Only the lines below starting at the one containing "Академическое развитие (573, 2145)" and ending at the one containing "право (801, 285)" belong in the answer, each copied exactly.

--- --- ---

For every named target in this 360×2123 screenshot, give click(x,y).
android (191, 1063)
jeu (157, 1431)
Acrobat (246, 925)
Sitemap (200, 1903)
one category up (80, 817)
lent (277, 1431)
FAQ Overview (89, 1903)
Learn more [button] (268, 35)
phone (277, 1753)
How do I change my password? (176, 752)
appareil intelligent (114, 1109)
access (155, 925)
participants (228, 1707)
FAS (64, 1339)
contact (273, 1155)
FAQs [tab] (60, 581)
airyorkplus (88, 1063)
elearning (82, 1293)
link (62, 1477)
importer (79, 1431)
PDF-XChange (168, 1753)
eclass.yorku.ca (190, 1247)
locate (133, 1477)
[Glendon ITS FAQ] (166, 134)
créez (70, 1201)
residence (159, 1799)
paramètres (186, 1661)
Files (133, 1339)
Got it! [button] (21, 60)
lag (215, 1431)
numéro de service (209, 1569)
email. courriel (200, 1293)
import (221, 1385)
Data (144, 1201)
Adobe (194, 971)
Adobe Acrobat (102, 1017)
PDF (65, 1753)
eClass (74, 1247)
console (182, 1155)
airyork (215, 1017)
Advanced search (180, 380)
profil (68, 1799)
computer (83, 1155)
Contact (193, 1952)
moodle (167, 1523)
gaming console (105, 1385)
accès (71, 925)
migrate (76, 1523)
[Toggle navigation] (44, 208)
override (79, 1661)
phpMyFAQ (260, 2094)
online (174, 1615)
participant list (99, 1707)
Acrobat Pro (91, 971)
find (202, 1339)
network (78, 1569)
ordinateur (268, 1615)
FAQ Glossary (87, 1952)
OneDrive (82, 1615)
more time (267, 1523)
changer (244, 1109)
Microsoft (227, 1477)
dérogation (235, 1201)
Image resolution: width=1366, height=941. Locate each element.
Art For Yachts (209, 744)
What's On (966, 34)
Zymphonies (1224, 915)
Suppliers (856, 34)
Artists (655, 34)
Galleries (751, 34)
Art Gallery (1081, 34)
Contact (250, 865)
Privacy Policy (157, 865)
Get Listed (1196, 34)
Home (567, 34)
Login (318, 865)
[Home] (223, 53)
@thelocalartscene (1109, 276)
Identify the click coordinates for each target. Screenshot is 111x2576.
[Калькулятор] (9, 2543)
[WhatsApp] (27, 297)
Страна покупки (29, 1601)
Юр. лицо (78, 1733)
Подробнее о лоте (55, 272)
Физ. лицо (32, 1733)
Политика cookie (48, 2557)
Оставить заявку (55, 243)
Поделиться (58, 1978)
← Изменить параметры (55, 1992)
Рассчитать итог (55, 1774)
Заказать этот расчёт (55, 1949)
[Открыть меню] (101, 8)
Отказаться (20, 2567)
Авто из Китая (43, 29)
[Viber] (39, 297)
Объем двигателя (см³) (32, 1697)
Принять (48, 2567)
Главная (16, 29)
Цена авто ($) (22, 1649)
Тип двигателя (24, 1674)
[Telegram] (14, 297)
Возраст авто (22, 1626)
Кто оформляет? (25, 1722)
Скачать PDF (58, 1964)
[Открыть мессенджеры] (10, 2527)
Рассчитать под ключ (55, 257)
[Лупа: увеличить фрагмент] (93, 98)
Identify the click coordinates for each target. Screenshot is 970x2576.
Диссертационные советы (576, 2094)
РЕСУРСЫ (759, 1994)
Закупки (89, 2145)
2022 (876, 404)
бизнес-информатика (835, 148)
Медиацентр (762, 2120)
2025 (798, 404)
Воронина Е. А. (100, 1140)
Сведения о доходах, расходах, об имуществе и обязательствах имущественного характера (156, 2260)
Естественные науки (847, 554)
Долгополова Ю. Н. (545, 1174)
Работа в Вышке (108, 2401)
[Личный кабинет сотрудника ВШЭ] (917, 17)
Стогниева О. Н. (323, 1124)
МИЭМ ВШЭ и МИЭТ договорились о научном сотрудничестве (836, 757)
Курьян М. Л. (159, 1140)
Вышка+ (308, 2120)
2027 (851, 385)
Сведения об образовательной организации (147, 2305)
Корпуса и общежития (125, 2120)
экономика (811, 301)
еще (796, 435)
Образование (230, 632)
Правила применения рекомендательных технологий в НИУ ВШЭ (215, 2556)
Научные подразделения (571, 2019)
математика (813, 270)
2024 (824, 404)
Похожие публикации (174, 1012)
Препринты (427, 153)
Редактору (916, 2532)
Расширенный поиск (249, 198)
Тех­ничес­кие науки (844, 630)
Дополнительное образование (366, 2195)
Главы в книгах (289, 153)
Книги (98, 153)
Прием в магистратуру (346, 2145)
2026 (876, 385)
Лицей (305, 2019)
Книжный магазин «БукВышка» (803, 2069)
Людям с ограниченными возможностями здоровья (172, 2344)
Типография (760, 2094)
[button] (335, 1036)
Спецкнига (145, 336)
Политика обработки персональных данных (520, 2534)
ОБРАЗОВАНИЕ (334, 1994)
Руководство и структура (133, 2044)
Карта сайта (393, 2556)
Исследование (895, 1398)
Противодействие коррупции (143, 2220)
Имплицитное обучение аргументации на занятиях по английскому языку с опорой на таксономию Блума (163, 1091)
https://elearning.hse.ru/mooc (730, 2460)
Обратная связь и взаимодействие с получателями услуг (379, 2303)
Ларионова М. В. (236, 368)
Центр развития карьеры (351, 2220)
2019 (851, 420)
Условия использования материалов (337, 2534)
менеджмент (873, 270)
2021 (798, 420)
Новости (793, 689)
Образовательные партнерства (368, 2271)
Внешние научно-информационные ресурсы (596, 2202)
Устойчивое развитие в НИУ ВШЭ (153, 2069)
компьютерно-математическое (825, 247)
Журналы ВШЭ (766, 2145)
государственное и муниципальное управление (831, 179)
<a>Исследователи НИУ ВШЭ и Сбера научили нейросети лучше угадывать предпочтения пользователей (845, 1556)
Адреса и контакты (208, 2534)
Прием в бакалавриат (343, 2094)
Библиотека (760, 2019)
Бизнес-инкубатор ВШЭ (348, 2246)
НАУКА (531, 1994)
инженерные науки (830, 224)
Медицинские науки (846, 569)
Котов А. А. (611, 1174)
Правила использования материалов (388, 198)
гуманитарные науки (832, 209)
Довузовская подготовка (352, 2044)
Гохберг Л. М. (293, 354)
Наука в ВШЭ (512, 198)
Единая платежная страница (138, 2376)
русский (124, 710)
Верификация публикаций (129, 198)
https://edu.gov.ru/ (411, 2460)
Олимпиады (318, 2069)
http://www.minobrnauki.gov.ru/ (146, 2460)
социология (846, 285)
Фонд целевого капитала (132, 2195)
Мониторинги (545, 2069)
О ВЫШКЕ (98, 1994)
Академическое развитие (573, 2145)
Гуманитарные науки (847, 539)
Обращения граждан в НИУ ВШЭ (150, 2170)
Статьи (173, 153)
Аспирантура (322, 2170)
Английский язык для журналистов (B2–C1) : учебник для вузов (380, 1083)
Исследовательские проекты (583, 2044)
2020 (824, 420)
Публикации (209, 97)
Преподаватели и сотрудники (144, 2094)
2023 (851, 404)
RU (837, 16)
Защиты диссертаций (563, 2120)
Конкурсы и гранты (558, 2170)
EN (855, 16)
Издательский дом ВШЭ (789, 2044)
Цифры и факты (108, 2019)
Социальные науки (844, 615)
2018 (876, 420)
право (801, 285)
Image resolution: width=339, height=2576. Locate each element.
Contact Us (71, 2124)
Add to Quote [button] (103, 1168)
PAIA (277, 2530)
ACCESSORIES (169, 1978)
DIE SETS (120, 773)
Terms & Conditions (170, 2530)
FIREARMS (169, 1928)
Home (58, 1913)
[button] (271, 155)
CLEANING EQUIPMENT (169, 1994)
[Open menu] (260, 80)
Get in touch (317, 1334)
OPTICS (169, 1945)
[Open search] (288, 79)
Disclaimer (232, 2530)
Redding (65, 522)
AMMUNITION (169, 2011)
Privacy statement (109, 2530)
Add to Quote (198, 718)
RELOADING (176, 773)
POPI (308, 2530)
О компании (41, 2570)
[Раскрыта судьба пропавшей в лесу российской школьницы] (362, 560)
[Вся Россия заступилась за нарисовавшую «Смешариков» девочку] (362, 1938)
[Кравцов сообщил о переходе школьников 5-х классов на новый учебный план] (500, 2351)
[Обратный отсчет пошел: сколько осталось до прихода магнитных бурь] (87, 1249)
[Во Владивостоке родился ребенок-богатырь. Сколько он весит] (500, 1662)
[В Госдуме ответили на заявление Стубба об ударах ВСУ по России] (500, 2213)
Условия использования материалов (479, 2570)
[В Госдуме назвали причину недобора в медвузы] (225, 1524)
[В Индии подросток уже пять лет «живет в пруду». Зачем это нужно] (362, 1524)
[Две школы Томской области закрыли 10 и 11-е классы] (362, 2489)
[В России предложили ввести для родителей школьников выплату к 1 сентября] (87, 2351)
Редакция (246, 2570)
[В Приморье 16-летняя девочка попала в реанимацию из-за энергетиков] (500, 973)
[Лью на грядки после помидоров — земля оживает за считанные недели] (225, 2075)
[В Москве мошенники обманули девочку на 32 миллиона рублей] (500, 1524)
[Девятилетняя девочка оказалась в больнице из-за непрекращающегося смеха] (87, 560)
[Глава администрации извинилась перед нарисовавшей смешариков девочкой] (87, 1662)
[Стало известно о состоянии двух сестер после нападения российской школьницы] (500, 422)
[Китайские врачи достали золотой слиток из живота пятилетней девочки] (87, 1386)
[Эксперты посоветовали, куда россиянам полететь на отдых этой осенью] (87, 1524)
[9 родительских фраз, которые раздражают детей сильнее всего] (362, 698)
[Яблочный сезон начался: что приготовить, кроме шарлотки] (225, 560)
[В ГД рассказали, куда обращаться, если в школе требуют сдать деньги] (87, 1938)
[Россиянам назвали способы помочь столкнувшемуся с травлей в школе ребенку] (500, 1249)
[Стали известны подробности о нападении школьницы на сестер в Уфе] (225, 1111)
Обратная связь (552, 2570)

--- --- ---

** ANSWER BELOW **
Академическое развитие (573, 2145)
Гуманитарные науки (847, 539)
Обращения граждан в НИУ ВШЭ (150, 2170)
Статьи (173, 153)
Аспирантура (322, 2170)
Английский язык для журналистов (B2–C1) : учебник для вузов (380, 1083)
Исследовательские проекты (583, 2044)
2020 (824, 420)
Публикации (209, 97)
Преподаватели и сотрудники (144, 2094)
2023 (851, 404)
RU (837, 16)
Защиты диссертаций (563, 2120)
Конкурсы и гранты (558, 2170)
EN (855, 16)
Издательский дом ВШЭ (789, 2044)
Цифры и факты (108, 2019)
Социальные науки (844, 615)
2018 (876, 420)
право (801, 285)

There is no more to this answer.